Pointing rows for text and elements:
'''
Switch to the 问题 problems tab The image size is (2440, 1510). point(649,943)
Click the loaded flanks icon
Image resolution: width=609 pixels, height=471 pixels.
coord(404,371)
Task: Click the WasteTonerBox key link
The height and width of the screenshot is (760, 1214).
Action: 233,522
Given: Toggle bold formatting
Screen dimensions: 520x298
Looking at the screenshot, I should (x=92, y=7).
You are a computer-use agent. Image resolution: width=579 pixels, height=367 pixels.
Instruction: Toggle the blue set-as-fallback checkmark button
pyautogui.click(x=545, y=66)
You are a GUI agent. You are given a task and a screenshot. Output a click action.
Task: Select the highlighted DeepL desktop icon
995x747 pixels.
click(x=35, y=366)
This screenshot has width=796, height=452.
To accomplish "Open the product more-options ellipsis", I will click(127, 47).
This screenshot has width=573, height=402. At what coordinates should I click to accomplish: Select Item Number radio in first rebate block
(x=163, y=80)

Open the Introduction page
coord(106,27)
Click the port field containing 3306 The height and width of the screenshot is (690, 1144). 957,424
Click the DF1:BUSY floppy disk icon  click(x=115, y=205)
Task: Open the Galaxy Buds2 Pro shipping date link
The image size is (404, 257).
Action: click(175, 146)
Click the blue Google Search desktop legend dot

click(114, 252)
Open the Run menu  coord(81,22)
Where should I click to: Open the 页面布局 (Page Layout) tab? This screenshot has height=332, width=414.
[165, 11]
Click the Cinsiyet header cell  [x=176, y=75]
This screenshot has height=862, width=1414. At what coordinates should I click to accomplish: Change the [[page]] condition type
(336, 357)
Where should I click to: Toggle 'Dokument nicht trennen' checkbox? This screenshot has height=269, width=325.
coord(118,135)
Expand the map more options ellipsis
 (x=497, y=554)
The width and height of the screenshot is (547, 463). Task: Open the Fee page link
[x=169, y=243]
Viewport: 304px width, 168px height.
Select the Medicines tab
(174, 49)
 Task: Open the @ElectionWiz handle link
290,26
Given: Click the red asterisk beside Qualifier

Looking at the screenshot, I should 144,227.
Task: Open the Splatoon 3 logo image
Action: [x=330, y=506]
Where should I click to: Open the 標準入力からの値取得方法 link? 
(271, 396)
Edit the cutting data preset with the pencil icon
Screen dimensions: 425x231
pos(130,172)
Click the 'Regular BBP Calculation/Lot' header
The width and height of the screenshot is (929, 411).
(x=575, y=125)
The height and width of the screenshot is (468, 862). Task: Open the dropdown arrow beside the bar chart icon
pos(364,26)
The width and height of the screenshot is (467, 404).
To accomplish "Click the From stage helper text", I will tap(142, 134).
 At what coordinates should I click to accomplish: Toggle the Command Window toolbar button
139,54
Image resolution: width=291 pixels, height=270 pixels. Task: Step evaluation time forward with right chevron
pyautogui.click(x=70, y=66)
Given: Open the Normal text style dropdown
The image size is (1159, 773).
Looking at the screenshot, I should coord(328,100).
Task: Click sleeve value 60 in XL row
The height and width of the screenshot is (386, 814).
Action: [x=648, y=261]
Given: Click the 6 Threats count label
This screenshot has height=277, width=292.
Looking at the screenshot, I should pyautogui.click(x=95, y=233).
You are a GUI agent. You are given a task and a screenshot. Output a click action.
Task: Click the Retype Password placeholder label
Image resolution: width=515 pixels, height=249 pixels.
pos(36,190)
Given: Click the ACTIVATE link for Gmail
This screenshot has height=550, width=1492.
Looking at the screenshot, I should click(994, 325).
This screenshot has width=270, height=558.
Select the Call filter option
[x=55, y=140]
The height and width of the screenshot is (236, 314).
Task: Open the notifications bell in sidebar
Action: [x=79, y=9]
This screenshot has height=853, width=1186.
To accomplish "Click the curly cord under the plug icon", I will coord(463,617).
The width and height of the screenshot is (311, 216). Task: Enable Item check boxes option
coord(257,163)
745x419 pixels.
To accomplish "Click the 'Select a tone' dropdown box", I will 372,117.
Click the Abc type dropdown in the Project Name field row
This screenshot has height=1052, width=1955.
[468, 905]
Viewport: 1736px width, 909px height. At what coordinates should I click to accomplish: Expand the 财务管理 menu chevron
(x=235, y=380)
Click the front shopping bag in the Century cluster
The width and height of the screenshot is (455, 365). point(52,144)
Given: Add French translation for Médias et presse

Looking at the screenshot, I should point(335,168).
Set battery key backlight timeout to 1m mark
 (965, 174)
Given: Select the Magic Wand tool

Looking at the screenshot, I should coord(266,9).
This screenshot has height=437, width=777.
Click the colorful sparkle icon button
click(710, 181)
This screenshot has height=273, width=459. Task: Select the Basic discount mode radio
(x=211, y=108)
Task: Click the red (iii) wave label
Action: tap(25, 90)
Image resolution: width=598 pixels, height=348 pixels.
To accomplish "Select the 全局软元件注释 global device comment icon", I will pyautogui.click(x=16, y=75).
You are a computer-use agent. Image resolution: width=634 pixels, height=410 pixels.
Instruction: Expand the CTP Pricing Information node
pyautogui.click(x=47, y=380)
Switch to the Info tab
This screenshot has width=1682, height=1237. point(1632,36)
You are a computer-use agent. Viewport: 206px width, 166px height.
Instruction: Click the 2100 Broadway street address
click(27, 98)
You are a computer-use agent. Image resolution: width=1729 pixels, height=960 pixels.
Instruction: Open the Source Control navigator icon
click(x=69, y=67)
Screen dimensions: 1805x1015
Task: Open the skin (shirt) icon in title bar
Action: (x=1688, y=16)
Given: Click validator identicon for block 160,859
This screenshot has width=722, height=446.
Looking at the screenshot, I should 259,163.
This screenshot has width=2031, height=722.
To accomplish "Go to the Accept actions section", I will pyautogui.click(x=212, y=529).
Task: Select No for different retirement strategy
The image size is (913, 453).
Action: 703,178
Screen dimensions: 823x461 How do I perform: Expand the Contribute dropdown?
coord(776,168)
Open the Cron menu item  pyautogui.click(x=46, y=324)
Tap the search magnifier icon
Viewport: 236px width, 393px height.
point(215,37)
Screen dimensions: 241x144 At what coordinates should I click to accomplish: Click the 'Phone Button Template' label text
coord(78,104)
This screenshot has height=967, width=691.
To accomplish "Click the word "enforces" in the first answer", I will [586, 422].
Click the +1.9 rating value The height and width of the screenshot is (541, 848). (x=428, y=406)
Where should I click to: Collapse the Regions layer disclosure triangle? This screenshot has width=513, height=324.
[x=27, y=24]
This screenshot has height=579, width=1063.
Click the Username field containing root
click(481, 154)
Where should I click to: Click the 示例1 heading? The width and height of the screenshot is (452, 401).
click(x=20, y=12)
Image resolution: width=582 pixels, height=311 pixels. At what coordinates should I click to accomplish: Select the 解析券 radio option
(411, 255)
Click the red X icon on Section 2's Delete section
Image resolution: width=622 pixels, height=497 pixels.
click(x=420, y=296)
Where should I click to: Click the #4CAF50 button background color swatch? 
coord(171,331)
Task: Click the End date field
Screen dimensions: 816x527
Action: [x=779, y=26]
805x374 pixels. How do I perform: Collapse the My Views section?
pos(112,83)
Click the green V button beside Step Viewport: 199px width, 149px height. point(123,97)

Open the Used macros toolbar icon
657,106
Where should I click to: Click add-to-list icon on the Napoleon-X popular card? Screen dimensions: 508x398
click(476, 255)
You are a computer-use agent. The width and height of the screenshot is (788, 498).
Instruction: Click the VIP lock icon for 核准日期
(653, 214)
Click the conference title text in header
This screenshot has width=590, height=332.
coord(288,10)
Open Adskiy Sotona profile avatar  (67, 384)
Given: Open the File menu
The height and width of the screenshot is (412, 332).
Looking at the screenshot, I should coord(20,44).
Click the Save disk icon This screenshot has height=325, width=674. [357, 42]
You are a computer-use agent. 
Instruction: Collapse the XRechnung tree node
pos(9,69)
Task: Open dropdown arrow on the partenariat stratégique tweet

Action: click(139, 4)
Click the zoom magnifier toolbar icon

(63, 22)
'''
# [EXERCISE PROMPT]
Show each line of the rows above that contains the string "options". Matching is case-sensitive.

# [TASK RESPONSE]
To accomplish "Open the product more-options ellipsis", I will click(127, 47).
Expand the map more options ellipsis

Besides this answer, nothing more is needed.